Chair's opening comments

Welcome to our Local Authority Forum.

Each pound a criminal takes is a pound less for vital public services. Fraudsters are like a virus constantly revising and sharpening their techniques and local authorities need to do the same. Councils have a good record in countering fraud and the strategy contains numerous case studies and examples of successes. However, local authorities report that they are still encountering barriers to tackling fraud effectively, including lack of incentives, data sharing, information sharing and powers, but also that they require support from senior stakeholders and those in charge of governance.

Our speakers today are Ashlee Mewburn and Damien Margetson from KPMG, who will share their advice/guidance around undertaking a fraud risk assessment.


Key takeaways

Size of the fraud problem

The annual ACFE (Association of Certified Fraud Examiners) report is a useful guide to reference.

  • Estimates indicate that a typical organisation loses 5% of its annual revenue to fraud
  • Frauds lasted an average of 14 months before detection with 29% lasting over two years
  • Internal control weaknesses were responsible for 35% of frauds in non-profit organisations
  • Asset misappropriation is by far the most common fraud (86% of cases). Of these, 20% related to invoicing fraud
  • Creation of false documents and altering documents were the most common methods of concealing fraud

Building blocks of fraud risk management

A fraud risk assessment is part of a broader picture.

  • Culture: Robust governance, strong framework of policies and procedures
  • Monitoring: Embedded anti-fraud programme
  • Remediation: Closing the loop, plans to address identified issues

A common issue is a fraud risk assessment gathering dust on a shelf (digitally speaking).

This is an issue. An assessment should not be an ad-hoc activity.

Things change frequently. A fraud risk assessment should be regularly refreshed. 

Fraud risk assessment

There are six steps which are outlined in more detail in the slide deck (see link below).

 

Tips

  • Preventative controls work best when built into systems
  • Hard (system) controls are more effective than soft behavioural controls
  • Consider manual workarounds for processes. These are often the root cause of why frauds take place, typically less oversight, rushed, evade hard controls, easier to manipulate
  • Risk appetite often sits on the side of the fraud risk assessment process as it needs to be set at board level. However, it's impossible to stop all fraud so there needs to be a tolerance. Understanding risk appetite helps to determine where investment in prevention/detection should be focused to maximise return
  • Ideally fraud risk assessment should be a 1st line activity, facilitated by 2nd or 3rd  lines. This is because fraud risk management must be embedded at the 1st line to be effective
  • It is important to talk about fraud and its regular assessment. Maintaining awareness is part of the capability to prevent and detect it

Click here for the slide deck.

Fighting fraud and corruption locally

Simon Bleckly, Head of Audit Risk and Assurance for Warrington Borough Council and HIA, Salford City Council is part of the FFCL Strategic Advisory Board and Operational Group.

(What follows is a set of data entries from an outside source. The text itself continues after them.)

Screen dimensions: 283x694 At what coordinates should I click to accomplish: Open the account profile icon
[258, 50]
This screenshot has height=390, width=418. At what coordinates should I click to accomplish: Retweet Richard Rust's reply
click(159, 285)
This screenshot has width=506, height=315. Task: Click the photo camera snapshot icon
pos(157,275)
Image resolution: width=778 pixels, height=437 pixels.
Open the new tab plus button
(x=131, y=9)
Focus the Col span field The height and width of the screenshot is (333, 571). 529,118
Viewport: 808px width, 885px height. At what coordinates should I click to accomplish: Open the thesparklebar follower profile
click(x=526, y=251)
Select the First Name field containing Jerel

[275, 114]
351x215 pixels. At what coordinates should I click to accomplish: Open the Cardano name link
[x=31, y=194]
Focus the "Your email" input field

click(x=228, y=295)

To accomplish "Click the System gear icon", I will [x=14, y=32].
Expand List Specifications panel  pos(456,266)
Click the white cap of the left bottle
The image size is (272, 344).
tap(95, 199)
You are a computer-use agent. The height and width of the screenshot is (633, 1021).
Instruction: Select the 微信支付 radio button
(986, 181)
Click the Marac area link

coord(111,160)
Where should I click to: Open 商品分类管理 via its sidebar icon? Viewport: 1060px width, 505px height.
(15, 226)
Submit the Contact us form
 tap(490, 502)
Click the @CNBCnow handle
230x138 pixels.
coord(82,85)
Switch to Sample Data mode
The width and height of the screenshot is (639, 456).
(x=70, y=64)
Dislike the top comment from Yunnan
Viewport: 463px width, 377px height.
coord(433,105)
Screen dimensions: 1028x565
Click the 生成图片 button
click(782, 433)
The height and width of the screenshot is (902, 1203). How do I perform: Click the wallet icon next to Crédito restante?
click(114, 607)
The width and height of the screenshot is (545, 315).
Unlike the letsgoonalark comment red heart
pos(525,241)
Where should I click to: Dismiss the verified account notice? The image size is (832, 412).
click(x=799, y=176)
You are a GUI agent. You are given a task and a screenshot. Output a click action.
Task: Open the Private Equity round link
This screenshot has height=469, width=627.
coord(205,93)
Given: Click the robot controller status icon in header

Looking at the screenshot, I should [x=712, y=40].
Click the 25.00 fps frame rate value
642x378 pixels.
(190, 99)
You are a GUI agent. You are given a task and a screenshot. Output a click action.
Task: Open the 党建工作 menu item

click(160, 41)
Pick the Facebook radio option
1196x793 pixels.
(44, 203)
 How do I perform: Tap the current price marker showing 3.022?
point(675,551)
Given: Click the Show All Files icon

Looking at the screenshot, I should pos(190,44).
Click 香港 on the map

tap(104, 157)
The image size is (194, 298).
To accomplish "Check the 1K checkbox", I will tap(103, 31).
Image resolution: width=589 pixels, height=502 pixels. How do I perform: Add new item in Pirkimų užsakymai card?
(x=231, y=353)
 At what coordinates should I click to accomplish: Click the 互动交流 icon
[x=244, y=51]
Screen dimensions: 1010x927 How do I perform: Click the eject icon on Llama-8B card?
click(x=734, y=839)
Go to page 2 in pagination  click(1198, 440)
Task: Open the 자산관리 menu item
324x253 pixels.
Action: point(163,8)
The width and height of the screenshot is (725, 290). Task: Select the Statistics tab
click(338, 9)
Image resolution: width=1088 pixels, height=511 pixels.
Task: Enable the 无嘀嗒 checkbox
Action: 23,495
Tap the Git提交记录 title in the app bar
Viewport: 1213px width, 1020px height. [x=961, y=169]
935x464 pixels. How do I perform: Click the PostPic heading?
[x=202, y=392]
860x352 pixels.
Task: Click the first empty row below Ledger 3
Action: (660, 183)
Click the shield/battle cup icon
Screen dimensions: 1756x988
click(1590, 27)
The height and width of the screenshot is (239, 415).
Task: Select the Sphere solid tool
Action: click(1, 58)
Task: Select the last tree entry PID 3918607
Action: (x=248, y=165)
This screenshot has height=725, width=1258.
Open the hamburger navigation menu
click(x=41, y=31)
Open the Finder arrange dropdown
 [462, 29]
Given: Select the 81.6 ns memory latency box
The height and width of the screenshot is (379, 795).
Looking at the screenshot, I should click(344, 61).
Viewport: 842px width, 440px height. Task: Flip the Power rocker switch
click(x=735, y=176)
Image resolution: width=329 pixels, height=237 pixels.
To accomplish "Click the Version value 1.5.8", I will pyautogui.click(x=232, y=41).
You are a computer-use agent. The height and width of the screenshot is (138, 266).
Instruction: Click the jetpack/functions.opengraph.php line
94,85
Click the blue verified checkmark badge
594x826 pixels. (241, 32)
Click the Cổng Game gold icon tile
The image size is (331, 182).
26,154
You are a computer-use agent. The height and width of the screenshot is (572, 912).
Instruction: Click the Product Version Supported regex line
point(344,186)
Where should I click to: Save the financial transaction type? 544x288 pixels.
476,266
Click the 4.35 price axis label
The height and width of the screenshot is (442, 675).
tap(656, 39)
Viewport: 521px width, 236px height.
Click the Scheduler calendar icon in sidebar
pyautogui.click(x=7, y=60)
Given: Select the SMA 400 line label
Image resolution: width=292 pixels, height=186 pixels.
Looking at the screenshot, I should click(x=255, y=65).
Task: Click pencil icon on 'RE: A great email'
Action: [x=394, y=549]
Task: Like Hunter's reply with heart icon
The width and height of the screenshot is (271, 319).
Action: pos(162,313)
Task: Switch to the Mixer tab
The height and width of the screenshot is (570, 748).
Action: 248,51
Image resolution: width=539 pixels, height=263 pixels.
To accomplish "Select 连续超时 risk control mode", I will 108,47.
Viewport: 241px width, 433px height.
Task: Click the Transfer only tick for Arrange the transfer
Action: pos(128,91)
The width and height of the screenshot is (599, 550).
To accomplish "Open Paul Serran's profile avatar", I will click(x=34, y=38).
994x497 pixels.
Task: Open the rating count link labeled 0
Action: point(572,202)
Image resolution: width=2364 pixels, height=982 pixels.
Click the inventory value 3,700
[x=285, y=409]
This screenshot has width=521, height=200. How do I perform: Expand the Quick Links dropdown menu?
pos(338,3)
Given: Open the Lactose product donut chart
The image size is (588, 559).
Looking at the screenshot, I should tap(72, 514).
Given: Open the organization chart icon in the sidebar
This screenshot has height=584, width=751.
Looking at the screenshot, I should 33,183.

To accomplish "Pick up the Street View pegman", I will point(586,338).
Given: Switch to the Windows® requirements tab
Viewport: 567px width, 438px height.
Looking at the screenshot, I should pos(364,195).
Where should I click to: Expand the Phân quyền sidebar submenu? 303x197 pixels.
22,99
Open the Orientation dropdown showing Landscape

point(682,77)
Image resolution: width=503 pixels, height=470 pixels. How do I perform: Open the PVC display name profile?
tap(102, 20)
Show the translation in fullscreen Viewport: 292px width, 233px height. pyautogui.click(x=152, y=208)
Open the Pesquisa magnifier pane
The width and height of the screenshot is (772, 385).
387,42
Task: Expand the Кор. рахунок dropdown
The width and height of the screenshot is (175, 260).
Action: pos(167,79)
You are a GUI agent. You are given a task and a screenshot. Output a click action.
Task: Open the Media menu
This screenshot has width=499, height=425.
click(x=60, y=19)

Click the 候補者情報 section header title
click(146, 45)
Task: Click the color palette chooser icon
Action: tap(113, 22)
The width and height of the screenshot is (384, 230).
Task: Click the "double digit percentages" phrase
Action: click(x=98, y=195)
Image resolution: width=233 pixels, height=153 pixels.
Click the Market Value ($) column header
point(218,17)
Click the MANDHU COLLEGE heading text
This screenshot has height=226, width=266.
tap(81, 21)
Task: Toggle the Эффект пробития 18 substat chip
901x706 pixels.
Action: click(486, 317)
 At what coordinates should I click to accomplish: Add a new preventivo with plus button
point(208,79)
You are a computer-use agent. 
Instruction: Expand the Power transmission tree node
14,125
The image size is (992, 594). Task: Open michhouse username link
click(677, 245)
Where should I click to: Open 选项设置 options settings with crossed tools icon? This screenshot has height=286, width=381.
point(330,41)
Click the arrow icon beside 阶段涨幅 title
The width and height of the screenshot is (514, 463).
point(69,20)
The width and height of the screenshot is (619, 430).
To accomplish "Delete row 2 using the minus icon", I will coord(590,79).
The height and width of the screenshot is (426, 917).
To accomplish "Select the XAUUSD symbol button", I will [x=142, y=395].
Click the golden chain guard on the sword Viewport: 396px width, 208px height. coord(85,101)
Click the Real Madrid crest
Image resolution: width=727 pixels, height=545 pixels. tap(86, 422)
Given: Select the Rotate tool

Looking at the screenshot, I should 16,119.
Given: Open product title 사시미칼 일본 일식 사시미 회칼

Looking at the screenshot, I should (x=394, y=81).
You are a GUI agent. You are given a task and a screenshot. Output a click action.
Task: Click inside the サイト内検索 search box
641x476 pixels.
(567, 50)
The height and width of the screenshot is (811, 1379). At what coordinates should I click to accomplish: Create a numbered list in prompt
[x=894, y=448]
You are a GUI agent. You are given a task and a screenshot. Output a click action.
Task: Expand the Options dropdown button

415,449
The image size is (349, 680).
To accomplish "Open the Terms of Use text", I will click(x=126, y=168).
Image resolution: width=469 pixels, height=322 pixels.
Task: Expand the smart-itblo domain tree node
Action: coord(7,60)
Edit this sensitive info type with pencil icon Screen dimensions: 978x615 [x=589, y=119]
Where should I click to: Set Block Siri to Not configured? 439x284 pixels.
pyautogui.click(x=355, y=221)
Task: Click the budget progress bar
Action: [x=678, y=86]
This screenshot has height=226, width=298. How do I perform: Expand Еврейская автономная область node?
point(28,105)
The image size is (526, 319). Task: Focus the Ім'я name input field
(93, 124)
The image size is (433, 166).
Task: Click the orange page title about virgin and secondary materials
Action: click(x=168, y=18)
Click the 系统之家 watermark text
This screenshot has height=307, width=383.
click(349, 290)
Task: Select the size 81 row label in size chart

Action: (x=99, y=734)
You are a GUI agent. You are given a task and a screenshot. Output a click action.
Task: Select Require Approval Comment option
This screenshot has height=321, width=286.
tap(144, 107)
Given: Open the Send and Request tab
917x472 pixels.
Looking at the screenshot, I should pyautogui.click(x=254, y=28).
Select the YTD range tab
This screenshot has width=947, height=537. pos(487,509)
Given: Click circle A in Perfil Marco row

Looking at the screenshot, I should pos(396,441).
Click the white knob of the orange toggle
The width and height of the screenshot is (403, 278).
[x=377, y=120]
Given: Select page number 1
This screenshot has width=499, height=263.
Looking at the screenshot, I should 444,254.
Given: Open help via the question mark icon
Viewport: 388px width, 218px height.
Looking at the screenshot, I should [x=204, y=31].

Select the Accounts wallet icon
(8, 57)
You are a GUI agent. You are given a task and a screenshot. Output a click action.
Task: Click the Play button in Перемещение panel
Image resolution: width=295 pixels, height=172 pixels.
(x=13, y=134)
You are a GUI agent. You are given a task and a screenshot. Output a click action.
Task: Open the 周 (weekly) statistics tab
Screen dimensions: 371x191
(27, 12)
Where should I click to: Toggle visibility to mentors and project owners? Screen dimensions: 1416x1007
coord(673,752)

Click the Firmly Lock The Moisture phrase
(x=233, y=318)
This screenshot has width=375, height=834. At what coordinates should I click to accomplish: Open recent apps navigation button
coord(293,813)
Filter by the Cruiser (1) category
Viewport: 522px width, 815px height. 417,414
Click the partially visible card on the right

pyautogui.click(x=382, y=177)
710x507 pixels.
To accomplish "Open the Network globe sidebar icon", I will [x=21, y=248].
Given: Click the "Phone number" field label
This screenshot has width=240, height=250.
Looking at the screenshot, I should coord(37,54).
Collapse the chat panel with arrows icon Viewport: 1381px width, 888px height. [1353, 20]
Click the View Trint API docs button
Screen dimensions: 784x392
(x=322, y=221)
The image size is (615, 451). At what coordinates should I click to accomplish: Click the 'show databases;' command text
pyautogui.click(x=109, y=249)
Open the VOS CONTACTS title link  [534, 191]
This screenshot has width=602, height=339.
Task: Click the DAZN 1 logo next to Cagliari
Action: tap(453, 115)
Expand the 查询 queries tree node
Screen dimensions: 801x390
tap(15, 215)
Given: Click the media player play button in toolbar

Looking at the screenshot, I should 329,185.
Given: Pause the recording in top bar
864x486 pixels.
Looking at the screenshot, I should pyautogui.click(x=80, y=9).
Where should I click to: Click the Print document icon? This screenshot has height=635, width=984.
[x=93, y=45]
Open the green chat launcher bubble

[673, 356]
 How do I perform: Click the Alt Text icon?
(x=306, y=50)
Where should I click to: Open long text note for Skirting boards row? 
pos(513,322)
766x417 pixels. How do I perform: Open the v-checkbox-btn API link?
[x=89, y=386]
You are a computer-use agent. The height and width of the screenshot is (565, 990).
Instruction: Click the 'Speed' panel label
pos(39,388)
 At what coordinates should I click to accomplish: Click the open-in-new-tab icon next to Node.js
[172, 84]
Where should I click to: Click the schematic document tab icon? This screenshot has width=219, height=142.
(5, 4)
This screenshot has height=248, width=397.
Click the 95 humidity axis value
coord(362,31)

The FFCL is the local government counter fraud strategy in England (also used in other home nations). The operational group brings regional groups together to share good practice techniques. It offers projects to support the strategy in terms of data analytics, measurement, schools, social care, etc. The group also has a knowledge hub with a forum and documents share.

The knowledge hub is hosted on KHub, and is freely accessible for local authorities. Click here for details.

A recent session on current fraud trends in local authorities identified:

  • Covid frauds
  • Cases of employees working elsewhere while sick (easier with remote working)
  • Cases of employees having multiple jobs (easier with remote working)
  • Credit card abuse due to taking payments remotely
  • Misuse of corporate procurement (home delivery)
  • Misuse of service users finance arrangements
  • Creditor/Payroll diversion – change of bank details (often on the back of phishing)
  • Increase in tenancy fraud
  • Increased organised crime infiltration affecting council activities

Chair's closing comments

The length of time before fraud can be detected (14 months according to ACFE) reinforces the importance of preventative and detective controls. It's important to remember that fraud isn’t always a about money. Close working, between internal audit and fraud teams, where both exist, ensures an integrated approach to make sure nothing falls between the gaps. Fraud prevention and detection is everyone’s responsibility.


Institute's closing comments

Our next LA forum on 23rd March looks at cultivating a healthy culture.

Please contact mandy.coleman@iia.org.uk if you would like to join the Chartered IIA's Fraud Forum, or if you would like to share details of a fraud investigation at the next meeting. 

Thank you for attending. As always, if you have any ideas or suggestions for what we might include in future agendas, please contact Liz Sandwith liz.sandwith@iia.org.uk


Q&A and chatbox comments

Q: Can you ever have something other than zero appetite to fraud?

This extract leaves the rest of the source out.